Nina Westervelt/The New York Times
Nina Westervelt/The New York Times

'Uma Mulher Fantástica', 'Strong Island': Oscar terá presença 'trans' histórica

Daniela Vega, atriz transgênero, estrela 'Uma Mulher Fantástica', enquanto Yance Ford, cineasta transexual, concorre pelo doc 'Strong Island'

AFP

26 de fevereiro de 2018 | 14h49

Não é a primeira vez que eles são representados no cinema, mas este ano é diferente: dois filmes sobre transgêneros, feitos e/ou protagonizados por transgêneros, disputam o Oscar, um marco.

Daniela Vega, atriz transgênero, interpreta de modo magistral Marina, uma jovem de luto e vítima dos preconceitos da conservadora sociedade chilena em Uma Mulher Fantástica, indicado ao Oscar de filme em língua estrangeira. Na categoria documentário, Yance Ford, cineasta transexual, concorre por Strong Island, um filme de inspiração biográfica sobre o racismo e as falhas no sistema judiciário.

"É uma tendência observada há alguns anos, depois de Transparent ou com Laverne Cox de Orange Is The New Black na capa da revista Time, e agora no Oscar", explicou à AFP Larry Gross, professor do Departamento de Comunicação da Universidade USC.

++ Chilena Daniela Vega será uma das apresentadoras do Oscar 2018

Antes de Uma Mulher Fantástica, outros filmes sobre ou com transgêneros venceram no Oscar: Traídos pelo Desejo (1992) venceu na categoria roteiro; Meninos Não Choram (1998) rendeu a estatueta a Hilary Swank; Clube de Compras Dallas venceu em três categorias, incluindo ator coadjuvante para Jared Leto por seu papel de Rayon; A Garota Dinamarquesa (2015) rendeu o Oscar de coadjuvante para Alicia Vikander e virou uma espécie de filme pioneiro do movimento.

Na série de TV Transparent, Jeffrey Tambor interpretava - antes de ser demitido por acusações de assédio sexual - um transgênero, chefe de uma família burguesa da Califórnia, que normalizou a imagem desta comunidade. Mas todas estas produções foram protagonizadas por intérpretes cisgênero, - pessoas cuja identidade de gênero e sexo biológico coincidem -, e não por 'trans'.

E é neste ponto que o Oscar de 2018 é diferente: não apenas as duas produções foram indicadas, os dois filmes foram dirigidos ou protagonizados por transgêneros, um grande reconhecimento. "É um momento sísmico, um pequeno terremoto que espero comece a mudar este campo totalmente", disse Ford à AFP.

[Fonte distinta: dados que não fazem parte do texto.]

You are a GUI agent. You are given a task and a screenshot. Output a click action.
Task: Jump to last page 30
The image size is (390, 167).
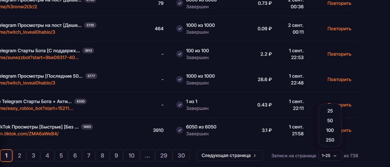[x=181, y=156]
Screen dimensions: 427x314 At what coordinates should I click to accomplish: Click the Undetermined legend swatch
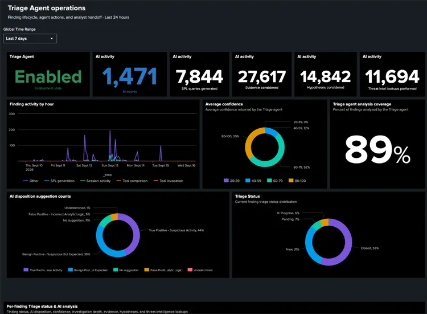pyautogui.click(x=190, y=270)
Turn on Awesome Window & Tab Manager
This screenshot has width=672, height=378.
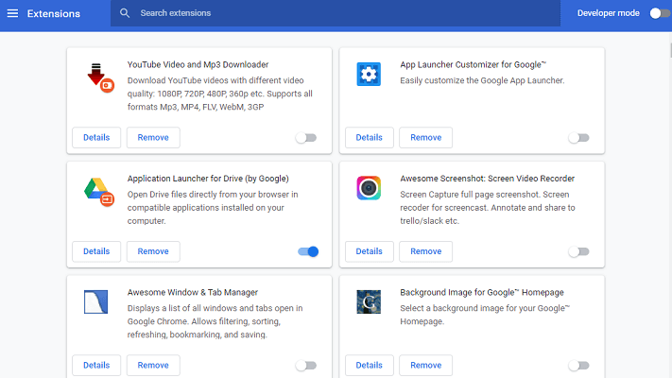(x=306, y=366)
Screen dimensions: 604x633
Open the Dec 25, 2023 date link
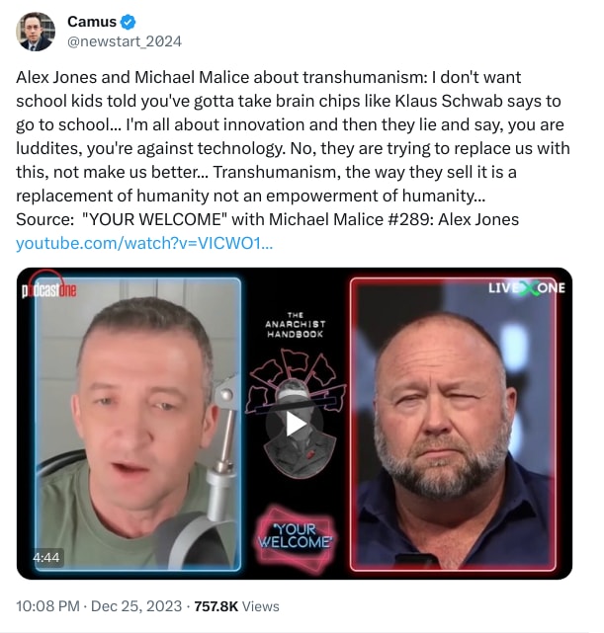click(x=136, y=606)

"Estamos caminhando pouco a pouco. Se chegarmos ao rio, poderemos atravessar a ponte. Ainda estamos caminhando para isso", afirmou Vega.

Uma mulher comum

Yance Ford destacou a importância de que atores transgêneros possam interpretar papéis de 'trans', mas enfatizou que seu trabalho "transcende o fato de que somos transgênero".

O documentário Strong Island conta a história do assassinato de seu irmão por um homem branco que escapou da justiça, enquanto a vítima se tornava o principal suspeito da própria morte, o que gera um impacto devastador na família.

Em Uma Mulher Fantástica, Vega encarna uma mulher como outras: feminina, frágil, forte e digna. "Marina e eu compartilhamos que somos 'trans', que gostamos de cantar ópera e dos homens bonitos, nada mais", disse Vega à AFP. "Ela é muito mais elegante que eu, tem mais paciência, é uma mulher muito mais pacífica, eu sou mais explosiva, mais latina".

Ford aplaudiu o papel de Vega e a atenção que gerou com sua representação "de uma mulher comum", uma mudança da típica caricatura de 'trans' como em filmes como Tootsie, com Dustin Hoffman.

Gross também recorda que personagens 'trans' eram apresentados como pessoas transtornadas, marginalizadas, depressivas e que Transparent ou Uma Mulher Fantástica mudaram isso, com personagens mais autênticos.

Para o especialista, Hollywood tem a tendência de "colocar uma narrativa como vinho velho em uma garrafa nova", buscando mudanças já usadas em novas tramas. "Já fizeram antes com os homossexuais, os negros, os judeus... e os 'trans' estão na moda", explica.

"O maior desafio é mostrar que as diferenças são boas, ao invés de ameaçadoras", conclui o professor.